• Sujet à traiter: Selon le texte proposé sur le blanchiment d'argent, quelles sont les trois phases successives par lesquelles ce délit se déroule souvent ?

• Texte proposé:
——————————

Mais si les jeux vidéo soient au cœur de la problématique, on remarque aussi que le blanchiment d’argent peut aussi se faire sur certains objets entourant le monde vidéoludique : des goodies collector exclusifs et billets d’entrée pour des événements marquants, comme de l’e-sport par exemple, peuvent s’arracher à prix d’or. Dès lors, l’achat et revente de ces biens peuvent être réalisés avec de « l’argent sale » dans le but de le blanchir. 

Qu’est-ce que le blanchiment d’argent ?

Le blanchiment est défini par le Code pénal (article 324-1) comme un délit. Comme il est cité dans ce Code : « cette action consiste à faciliter la justification mensongère de l’origine des biens ou des revenus de l’auteur d’un crime ou d’un délit pour donner à cet argent “sale” une apparence honnête ». Ce faisant, pendant, le contrevenant risque 5 ans de prison ainsi qu’une amende s’élevant à 375 000 euros. Le blanchiment se déroule souvent en trois phases successives : le placement, l’empilage et l’intégration. De ce fait, les criminels introduisent dans le système financier des fonds revenant d’opérations délictueuses. Ensuite, ils « empilent » afin de brouiller les pistes grâce à la multiplication des opérations bancaires successives en faisant intervenir divers comptes. Pour finir, ils investissent les fonds dans les circuits légaux et en tirent des bénéfices. En 2014, il a été constaté par le Fonds Monétaire International (FMI) que le volume du blanchiment des capitaux dans le monde se situe entre 2% et 5% du Produit Intérieur brut (PIB) mondial. 

Aujourd’hui, il existe de nombreuses typologies de blanchiment de capitaux qui englobent différentes méthodes et techniques réinventées en permanence afin d’éviter le contrôle des autorités, comme le « schtroumphage » ou smurfing en anglais, qui nécessite le dépôt multiple de sommes en espèces dans des comptes bancaires par différentes personnes. D’autres techniques sont à prendre en compte comme la complicité bancaire (lorsqu’un employé de la banque s’est impliqué criminellement afin de faciliter le processus du blanchiment d’argent) ou le raffinage (technique consistant à échanger de petites coupures contre des grosses dans le but d’en diminuer le volume). De nombreuses autres méthodes non citées existent depuis des années et ne cessent de se développer en fonction de la réglementation imposée. Par ailleurs, la complexité de ce « fléau » financier est aussi issue du fait qu’il touche tous types de secteurs d’activité, de l’immobilier aux casinos, et désormais les jeux vidéo.

——————————

• Extrait de données:
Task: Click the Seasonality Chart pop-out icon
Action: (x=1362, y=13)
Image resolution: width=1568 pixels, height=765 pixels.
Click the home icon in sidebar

——————————

• Réponse attendue: Le placement, l'empilage et l'intégration.